Por Nathan Vieira | 02 de Outubro de 2019 às 23h50

Artigo Original

O malvertising é o uso de publicidade on-line para espalhar malware. Geralmente envolve a injeção de anúncios maliciosos ou carregados de malware em redes e páginas da web legítimas de publicidade on-line, e nos últimos seis meses, um grupo criminoso (chamado eGobbler) especializado nisso aproveitou dois bugs de navegadores no iOS para ignorar as proteções de segurança e exibir anúncios pop-up intrusivos a fim de redirecionar os usuários para sites maliciosos.

Segundo o ZDNet, o eGobbler normalmente opera em pequenas atividades que duram apenas alguns dias. A atuação acontece da segunte forma: o grupo compra anúncios em serviços legítimos, mas injeta código malicioso nos anúncios, para que suas explorações executem ações maliciosas nos navegadores dos usuários, sem restrições. Esses sites maliciosos hospedam fraudes ou downloads associados a malware.

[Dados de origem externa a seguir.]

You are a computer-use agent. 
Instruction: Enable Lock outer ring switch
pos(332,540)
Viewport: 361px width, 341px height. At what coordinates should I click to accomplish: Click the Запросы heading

O principal alvo do grupo mal-intencionado são os dispositivos móveis, onde a maioria dos usuários não emprega bloqueadores de anúncios e os navegadores não são tão protegidos contra explorações quanto as versões desktop, tornando as ações mais eficazes. Além disso, o grupo também encontra erros no código fonte dos navegadores. Em abril, o eGobbler rompeu as proteções do Chrome para iOS, graças a um bug (CVE-2019-5840) que acabou recebendo um patch em junho, quando o Google lançou o Chrome 75, com uma correção. Mesmo assim, o eGobbler continuou a usá-lo, porque os usuários que não conseguiam atualizar o navegador.

eGobbler aproveitou falhas no Chrome para iOS e no Safari, da Apple

A Confiant, uma empresa de cibersegurança especializada em rastrear campanhas de malvertising, disse na semana passada para o ZDNet que o eGobbler encontrou um segundo bug no verão, logo após os desenvolvedores do Google corrigirem a exploração do Chrome para iOS. Esse novo bug afeta o WebKit, um motor de renderização utilizado em navegadores web para renderizar páginas, usado pelo Safari e pelo Chrome. O grupo mal-intencionado usa uma função JavaScript que é executada a cada pressionamento de tecla. Por enquanto, de acordo com a Confiant, apenas a Apple corrigiu esse problema, com o lançamento do iOS 13, mas o Google ainda não lançou uma correção, o que significa que os usuários do Chrome ainda estão vulneráveis.

O grupo agora também tem como alvo navegadores baseados em desktop. A Confiant disse que entre 1º de agosto e 23 de setembro, a equipe viu o grupo eGobbler enviar código de publicidade maliciosa com um volume de anúncios estimado em 1,16 bilhão. Usuários europeus são os mais atingidos, principalmente os italianos.